Surprise is the only constant.

We only learn to walk when we risk falling down.

We live in surprise more than ever in these days, don’t we? Something new every day. We’re learning to walk – again.

There is no way to avoid the struggles and pitfalls of life. They come. They turn things upside down and inside out. When they come, we have two choices: run from them in fear; or face the fear and sit down in the midst of it until we have learned what it has to teach us. So it is as we face COVID-19.

We really are made by what would break us.

When we run from the fear, we grow timid and dependent, angry and depressed.

When we sit in the midst of the anxiety in spite of our fear, we are made stronger.

The older we get, the more we know that this is true. When we accept it, we become wise and earn the name, “elder.”

When I was a kid, we drove every year from Ohio to my relatives’ home in Rochester, New York, at Christmas. We had to take the Pennsylvania Turnpike, and in those days, there were several long, dark tunnels through the mountains that we had to travel through.

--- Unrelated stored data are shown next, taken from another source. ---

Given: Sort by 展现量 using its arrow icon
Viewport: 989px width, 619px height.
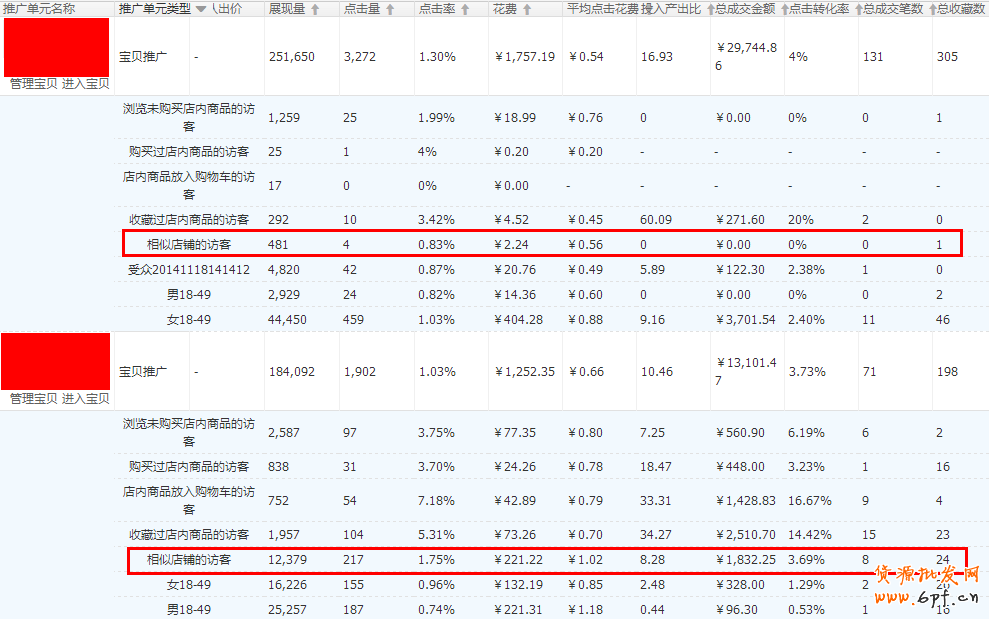Looking at the screenshot, I should 316,9.
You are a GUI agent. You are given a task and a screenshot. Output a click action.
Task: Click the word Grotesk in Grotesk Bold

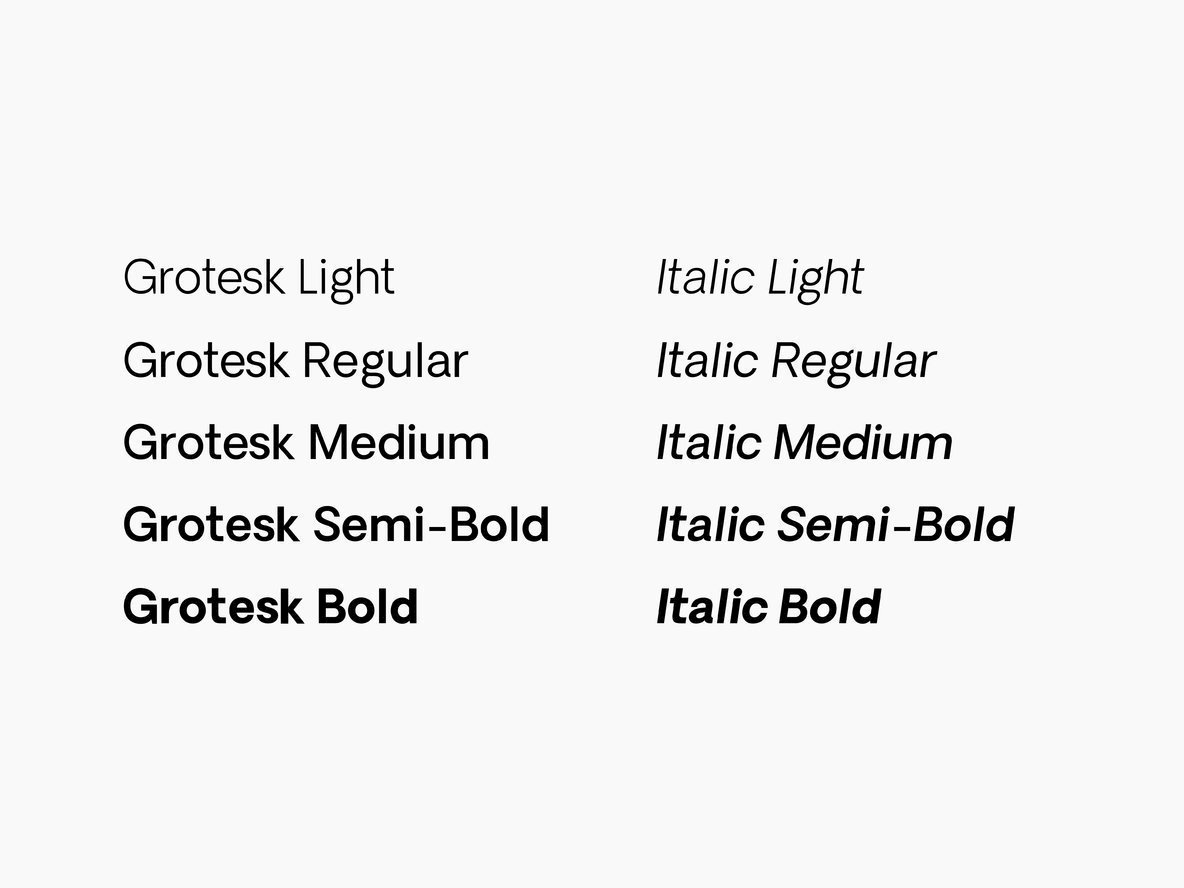(212, 607)
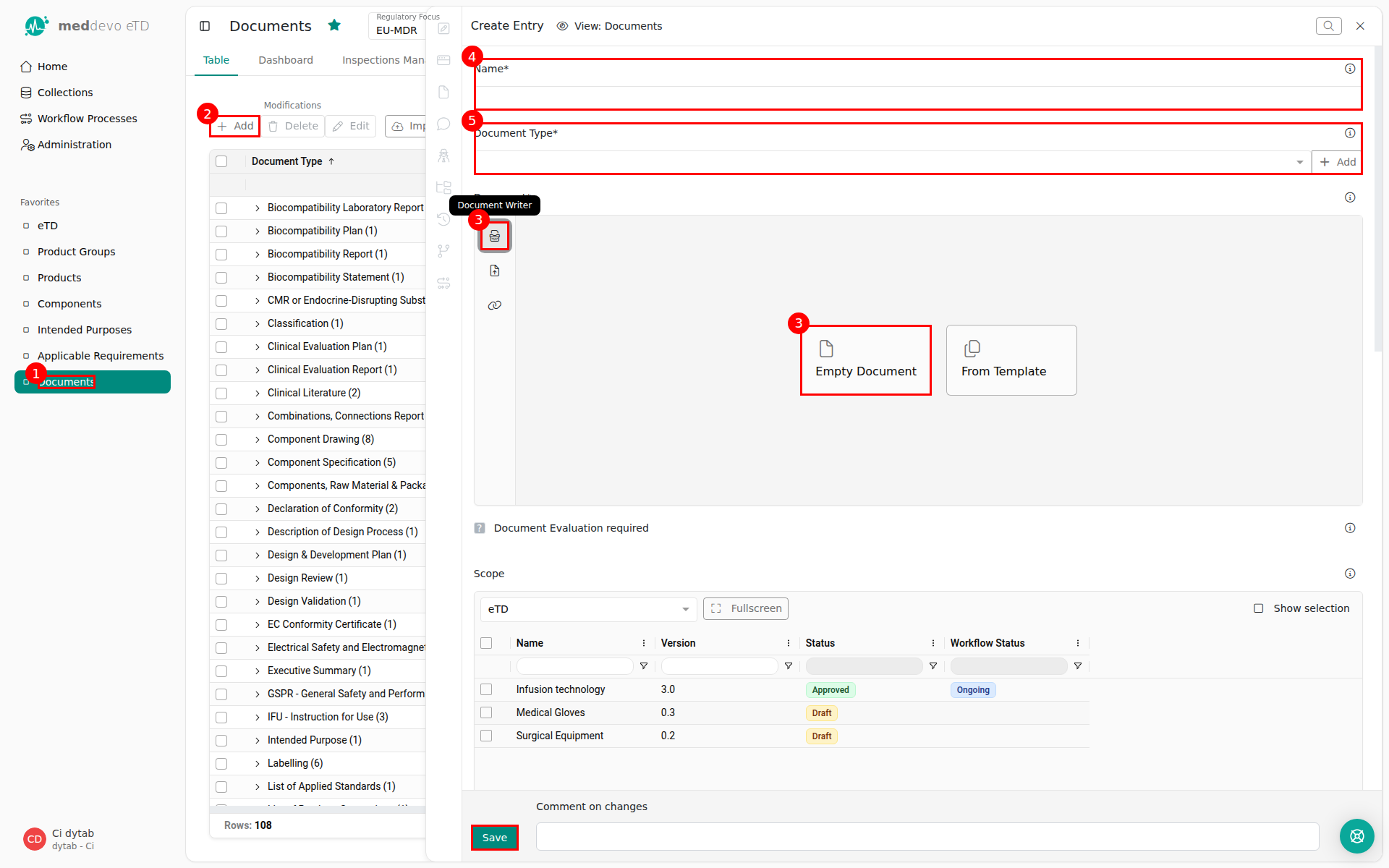Click the upload file icon below Document Writer

[495, 271]
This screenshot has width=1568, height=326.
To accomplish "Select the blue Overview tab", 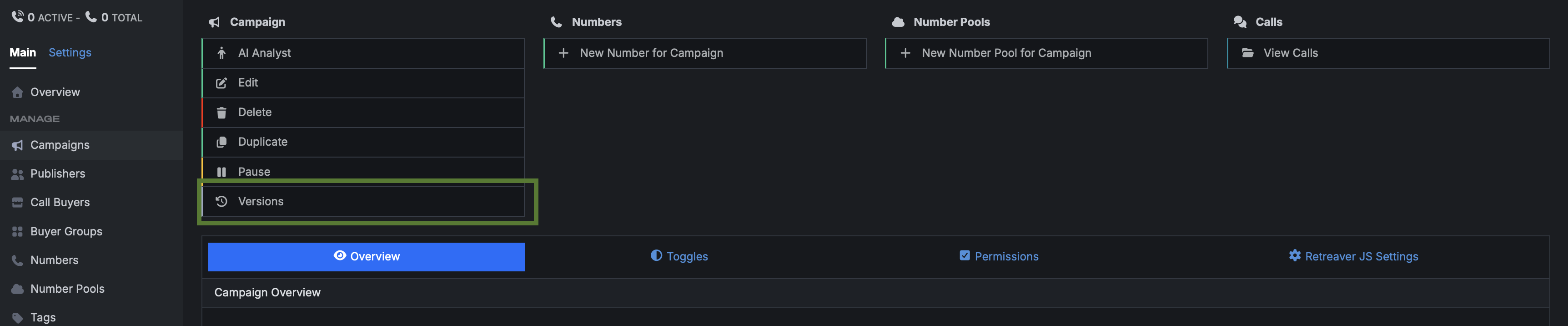I will click(367, 256).
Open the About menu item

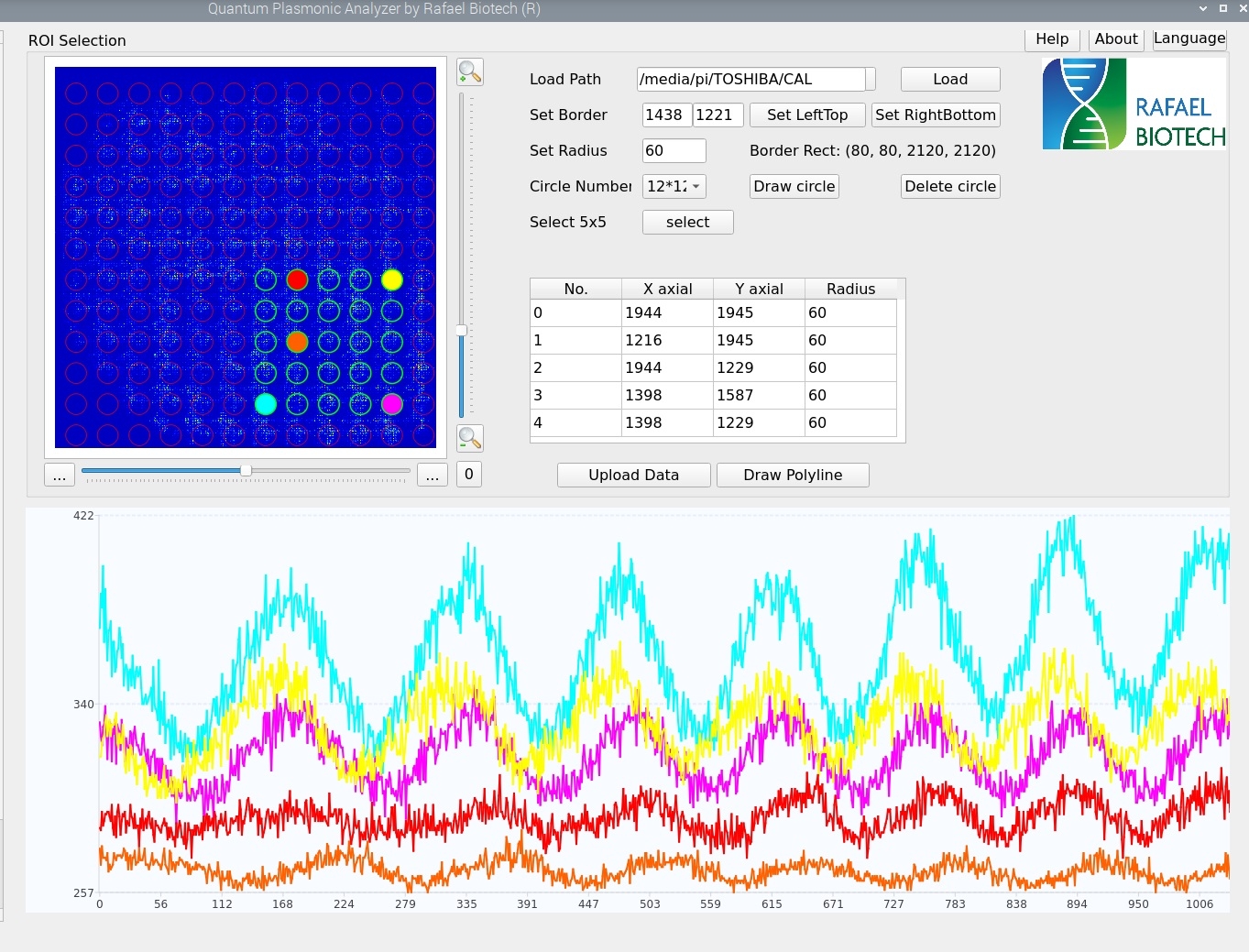1115,38
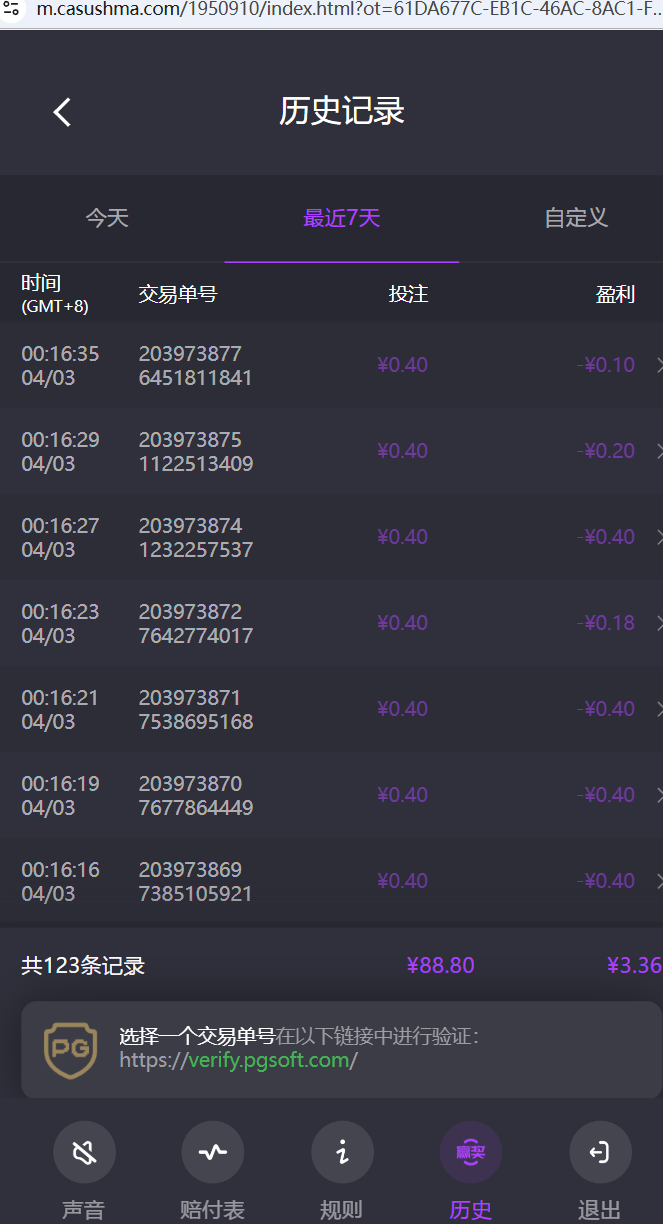Go back using the left arrow icon
Viewport: 663px width, 1224px height.
62,112
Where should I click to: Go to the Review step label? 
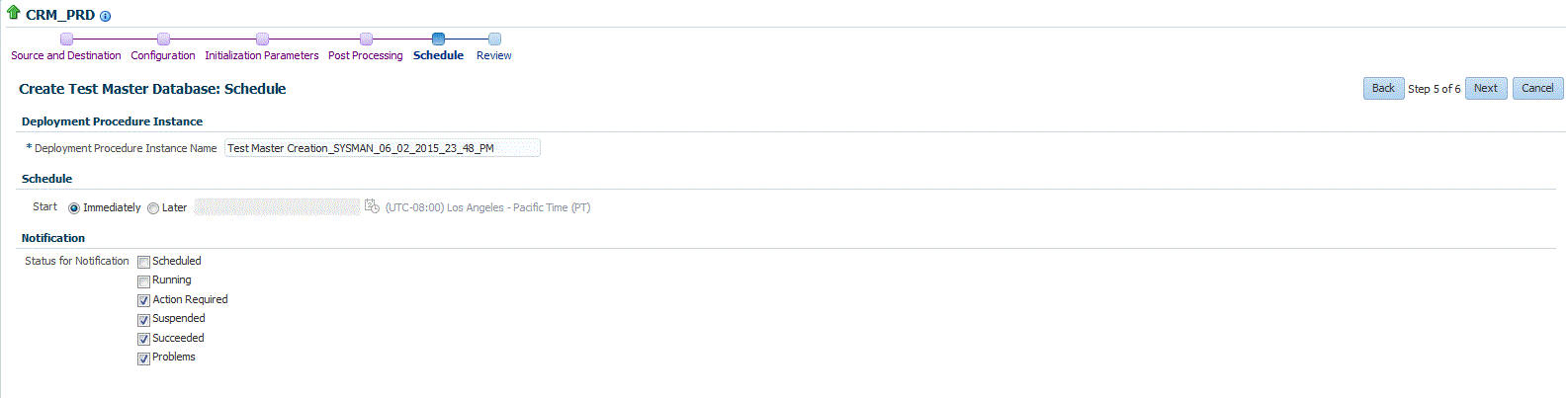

They were dark grey concrete, with occasional bare lightbulbs leaving a faint spot of light that was gobbled up by the flat, dark surfaces. It looked like a road to hell to my young eyes! When we reached the other end, I literally felt myself taking a quick, deep breath. My clenched fists relaxed. My heart slowed down.

When the next one appeared up ahead, the dreadful anticipation grew again. But I kept my eyes open as if seeing could make me brave this time. And again, I breathed a sigh of relief as we left the darkness of hell and found daylight and open space again. My hands were open again. My heart was still in its rightful place deep inside.

I didn’t like those dark, barren tunnels, but even as a kid, I knew that to get to the joy of Christmas with my cousins, aunt and uncle and grandmother, I had to go through the discomfort and fear of those tunnels.

When we face the fear and do not run from it, when we enter the bleak tunnel because we must, we find that the other end has been waiting for us all along.

“Birth is a triumph…” Tippett reminds us. Every kind of birth!

Here’s to what is birthing in us as we travel these new dark tunnels. It will be a surprise, I guarantee, even if our hearts are pounding and we’re clenching our fists while we travel through them.

New birth will happen.  We may have skinned knees from falling down some. But a stronger heart will be beating within us.

And we’ll have been remade once again. Wait for it…grace is still abundant and meeting us along the way.